**Given text:**

-=-=-=-=-

This is one of those occasions where Open Borders leftists are their own worst enemy. If they were at all savvy, they would realize that encouraging assimilation of new immigrants into their new home country is one of the most important means by which public opposition to immigration can be reduced in the long term. But so hell-bent are they on promoting supranationalism and eroding the nation state by any means possible that their own zealousness creates or exacerbates the very anti-immigration public pushback which now so upsets and confuses them.

Open Borders leftists and pragmatic conservatives in the UK might be able to find common ground around a policy of promoting a strong national identity and unapologetically affirming small-L liberal British values, and encouraging immigrants to embrace that identity in concert with their own. But with the progressive left so in thrall to the Cult of Social Justice and Identity Politics, many of their activists and leaders are unable to get beyond the “celebrating diversity” part to focus on the deeper attachments which must unite us if we are to avoid complete national disintegration.

Yet every day we see examples of immigrant and border communities doing this work – forging this melting pot – by necessity, in the absence of any leadership from above. Less so in Britain, but very much so here in the United States, the original melting pot.

Earlier this summer I wrote at length about my experiences spending my first 4th of July in Texas as a permanent resident of the United States. I remarked on how a heavily-Hispanic border town – one thrust unwillingly into the limelight as a result of the Trump administration’s child migrant detention policy, no less – seemed to effortlessly demonstrate the kind of simple, unifying patriotism which those on the far right claim to be impossible and those on the identity politics left view as a deeply undesirable concession to colonialism and white privilege.

And now the town of McAllen, Texas serves up another fine example of the way in which simple patriotic rituals help to unify people who hail from diverse racial and cultural backgrounds.

From ValleyCentral, the website of the local CBS affiliate:

McALLEN – A packed house filled the McAllen Memorial High School Gymnasium to watch a district match-up between the Mustangs and crosstown rivals McAllen High School on Sept. 18.

Fans roared as introductions were made for each player, but, when it was time to stand an honor the flag with the playing of the national anthem, nothing played. A few laughs and some awkward silence later, a small choir began to form in the far corner of the gymnasium. Soon enough, the entire gym was stressing their vocal chords in the tune of the Star Spangled Banner.

You need to watch the video to get the full effect – see the link above.

Again, this is a town not ten miles from the border with Mexico, a town which is heavily Hispanic, where many families have links to Mexico, Central or South America and where people take rightful pride in their cultural heritage – see the Mariachi singers in the video above, performing the Star Spangled Banner before another McAllen school sports game a few years ago. But it is also a town where these identities slot naturally and effortlessly into a greater, unifying American identity – E Pluribus Unum.

-=-=-=-=-

**Information provided:**
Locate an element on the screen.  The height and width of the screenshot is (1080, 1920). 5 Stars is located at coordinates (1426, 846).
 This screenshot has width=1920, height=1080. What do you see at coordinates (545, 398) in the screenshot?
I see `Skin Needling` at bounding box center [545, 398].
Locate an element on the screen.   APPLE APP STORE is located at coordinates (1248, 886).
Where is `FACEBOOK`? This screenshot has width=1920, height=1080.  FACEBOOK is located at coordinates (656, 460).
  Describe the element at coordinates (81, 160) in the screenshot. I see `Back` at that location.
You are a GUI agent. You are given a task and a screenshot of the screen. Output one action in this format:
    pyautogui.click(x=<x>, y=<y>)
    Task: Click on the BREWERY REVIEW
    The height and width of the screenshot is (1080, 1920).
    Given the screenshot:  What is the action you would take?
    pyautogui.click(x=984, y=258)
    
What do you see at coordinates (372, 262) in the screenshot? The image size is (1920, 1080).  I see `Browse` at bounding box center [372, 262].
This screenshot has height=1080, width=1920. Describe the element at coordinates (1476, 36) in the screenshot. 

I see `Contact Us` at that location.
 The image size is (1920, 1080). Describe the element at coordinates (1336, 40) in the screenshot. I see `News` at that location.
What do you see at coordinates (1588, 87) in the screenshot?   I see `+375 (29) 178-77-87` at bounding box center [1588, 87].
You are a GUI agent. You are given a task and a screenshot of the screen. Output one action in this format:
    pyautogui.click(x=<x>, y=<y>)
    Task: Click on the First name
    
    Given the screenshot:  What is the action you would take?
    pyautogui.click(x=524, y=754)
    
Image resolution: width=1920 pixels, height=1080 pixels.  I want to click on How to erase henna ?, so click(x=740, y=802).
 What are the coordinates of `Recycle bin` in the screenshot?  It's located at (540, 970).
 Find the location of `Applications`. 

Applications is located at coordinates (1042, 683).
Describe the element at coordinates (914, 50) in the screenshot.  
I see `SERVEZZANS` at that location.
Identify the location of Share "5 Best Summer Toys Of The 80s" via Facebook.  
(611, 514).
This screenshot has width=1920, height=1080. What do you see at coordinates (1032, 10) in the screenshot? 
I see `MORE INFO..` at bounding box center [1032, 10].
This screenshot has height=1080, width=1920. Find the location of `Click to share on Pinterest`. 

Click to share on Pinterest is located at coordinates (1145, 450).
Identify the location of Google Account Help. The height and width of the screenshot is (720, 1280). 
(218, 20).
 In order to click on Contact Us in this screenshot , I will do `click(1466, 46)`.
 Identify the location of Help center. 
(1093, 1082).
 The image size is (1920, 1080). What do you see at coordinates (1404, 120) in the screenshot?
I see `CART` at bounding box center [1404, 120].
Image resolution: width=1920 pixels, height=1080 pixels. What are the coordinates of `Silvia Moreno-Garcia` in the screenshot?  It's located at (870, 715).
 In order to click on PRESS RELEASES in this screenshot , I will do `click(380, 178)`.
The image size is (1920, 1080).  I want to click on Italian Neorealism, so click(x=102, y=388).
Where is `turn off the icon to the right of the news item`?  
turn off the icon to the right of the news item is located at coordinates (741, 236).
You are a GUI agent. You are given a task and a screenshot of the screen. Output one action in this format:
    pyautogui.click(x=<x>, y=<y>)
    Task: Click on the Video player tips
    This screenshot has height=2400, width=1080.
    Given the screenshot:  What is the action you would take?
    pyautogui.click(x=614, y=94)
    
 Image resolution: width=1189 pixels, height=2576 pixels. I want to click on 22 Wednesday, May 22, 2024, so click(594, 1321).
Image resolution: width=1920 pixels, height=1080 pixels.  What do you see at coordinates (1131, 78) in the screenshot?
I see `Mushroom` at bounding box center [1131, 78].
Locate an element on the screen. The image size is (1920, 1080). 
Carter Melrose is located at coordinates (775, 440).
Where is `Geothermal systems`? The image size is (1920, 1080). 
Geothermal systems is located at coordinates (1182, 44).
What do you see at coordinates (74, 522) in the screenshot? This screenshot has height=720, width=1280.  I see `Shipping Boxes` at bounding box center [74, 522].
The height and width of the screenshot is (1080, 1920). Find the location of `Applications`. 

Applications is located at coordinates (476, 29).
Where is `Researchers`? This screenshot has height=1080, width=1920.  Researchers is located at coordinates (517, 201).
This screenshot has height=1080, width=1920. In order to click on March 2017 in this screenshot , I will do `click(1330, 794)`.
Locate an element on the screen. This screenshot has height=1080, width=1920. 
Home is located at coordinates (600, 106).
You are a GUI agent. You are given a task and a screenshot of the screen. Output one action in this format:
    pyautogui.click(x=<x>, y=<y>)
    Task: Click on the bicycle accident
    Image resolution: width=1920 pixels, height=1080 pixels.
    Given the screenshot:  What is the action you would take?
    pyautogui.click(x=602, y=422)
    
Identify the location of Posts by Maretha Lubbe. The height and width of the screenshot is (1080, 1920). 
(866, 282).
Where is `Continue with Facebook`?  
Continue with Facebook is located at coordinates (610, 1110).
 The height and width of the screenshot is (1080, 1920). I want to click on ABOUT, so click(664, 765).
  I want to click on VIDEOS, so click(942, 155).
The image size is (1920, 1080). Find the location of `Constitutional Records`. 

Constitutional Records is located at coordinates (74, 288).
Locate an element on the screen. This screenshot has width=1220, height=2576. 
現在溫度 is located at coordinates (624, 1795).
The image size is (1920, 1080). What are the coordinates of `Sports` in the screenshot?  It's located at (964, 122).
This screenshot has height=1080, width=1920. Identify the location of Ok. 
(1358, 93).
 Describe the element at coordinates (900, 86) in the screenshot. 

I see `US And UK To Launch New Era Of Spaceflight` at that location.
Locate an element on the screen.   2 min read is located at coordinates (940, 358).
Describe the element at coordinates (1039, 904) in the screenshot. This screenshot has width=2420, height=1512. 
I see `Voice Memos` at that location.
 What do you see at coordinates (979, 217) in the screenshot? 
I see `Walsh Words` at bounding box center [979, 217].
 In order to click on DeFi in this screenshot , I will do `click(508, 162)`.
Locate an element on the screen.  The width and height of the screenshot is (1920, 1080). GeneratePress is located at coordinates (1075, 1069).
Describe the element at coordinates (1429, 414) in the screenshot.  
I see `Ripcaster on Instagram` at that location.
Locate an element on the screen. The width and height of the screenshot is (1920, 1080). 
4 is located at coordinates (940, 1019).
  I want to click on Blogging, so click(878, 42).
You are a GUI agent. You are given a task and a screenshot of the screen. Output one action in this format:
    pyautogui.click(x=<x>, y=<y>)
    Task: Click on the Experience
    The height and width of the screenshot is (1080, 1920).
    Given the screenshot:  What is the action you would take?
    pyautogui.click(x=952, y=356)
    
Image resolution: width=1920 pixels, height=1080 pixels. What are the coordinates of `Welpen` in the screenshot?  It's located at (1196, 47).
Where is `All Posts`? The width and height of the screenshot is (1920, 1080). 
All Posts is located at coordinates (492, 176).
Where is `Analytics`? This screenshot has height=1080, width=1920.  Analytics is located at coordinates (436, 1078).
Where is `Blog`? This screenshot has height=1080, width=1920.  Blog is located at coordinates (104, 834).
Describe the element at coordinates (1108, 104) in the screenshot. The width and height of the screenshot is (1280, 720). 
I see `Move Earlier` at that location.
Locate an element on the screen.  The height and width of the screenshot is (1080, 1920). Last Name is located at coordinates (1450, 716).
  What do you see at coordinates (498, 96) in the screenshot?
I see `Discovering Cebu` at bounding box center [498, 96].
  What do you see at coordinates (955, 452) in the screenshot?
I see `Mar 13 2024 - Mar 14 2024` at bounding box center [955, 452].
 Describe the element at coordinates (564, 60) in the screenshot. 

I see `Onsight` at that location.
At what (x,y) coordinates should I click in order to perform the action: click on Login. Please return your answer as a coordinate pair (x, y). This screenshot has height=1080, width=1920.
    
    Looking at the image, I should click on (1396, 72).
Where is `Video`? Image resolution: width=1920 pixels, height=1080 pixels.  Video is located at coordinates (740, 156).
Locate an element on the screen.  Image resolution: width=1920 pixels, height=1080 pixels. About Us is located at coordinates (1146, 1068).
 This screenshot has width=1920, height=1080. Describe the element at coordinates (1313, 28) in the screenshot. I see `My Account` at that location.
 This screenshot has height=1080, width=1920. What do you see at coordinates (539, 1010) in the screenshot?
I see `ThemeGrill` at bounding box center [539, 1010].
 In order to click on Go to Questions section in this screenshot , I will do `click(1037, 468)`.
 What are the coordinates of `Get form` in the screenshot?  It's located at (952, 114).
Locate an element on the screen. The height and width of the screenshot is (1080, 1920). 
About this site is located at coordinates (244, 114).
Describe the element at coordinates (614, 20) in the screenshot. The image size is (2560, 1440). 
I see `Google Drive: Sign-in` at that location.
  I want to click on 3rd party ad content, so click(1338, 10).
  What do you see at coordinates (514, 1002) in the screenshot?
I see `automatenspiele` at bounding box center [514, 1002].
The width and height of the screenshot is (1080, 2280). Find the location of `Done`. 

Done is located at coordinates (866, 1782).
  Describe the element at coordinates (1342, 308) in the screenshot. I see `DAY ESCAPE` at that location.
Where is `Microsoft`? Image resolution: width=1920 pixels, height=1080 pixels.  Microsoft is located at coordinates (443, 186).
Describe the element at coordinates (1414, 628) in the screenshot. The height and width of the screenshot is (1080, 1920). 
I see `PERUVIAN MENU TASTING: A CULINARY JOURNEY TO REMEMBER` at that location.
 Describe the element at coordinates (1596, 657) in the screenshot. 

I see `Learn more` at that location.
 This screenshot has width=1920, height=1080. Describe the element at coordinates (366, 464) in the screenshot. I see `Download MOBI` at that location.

-=-=-=-=-

**Your goal:** Can you repeat, word for word, the part of the text on immigrant assimilation that opens with the words containing "And now the" and closes with "and cultural backgrounds."? The lines are separate material, unrelated to the text on immigrant assimilation.

**Written solution:**
And now the town of McAllen, Texas serves up another fine example of the way in which simple patriotic rituals help to unify people who hail from diverse racial and cultural backgrounds.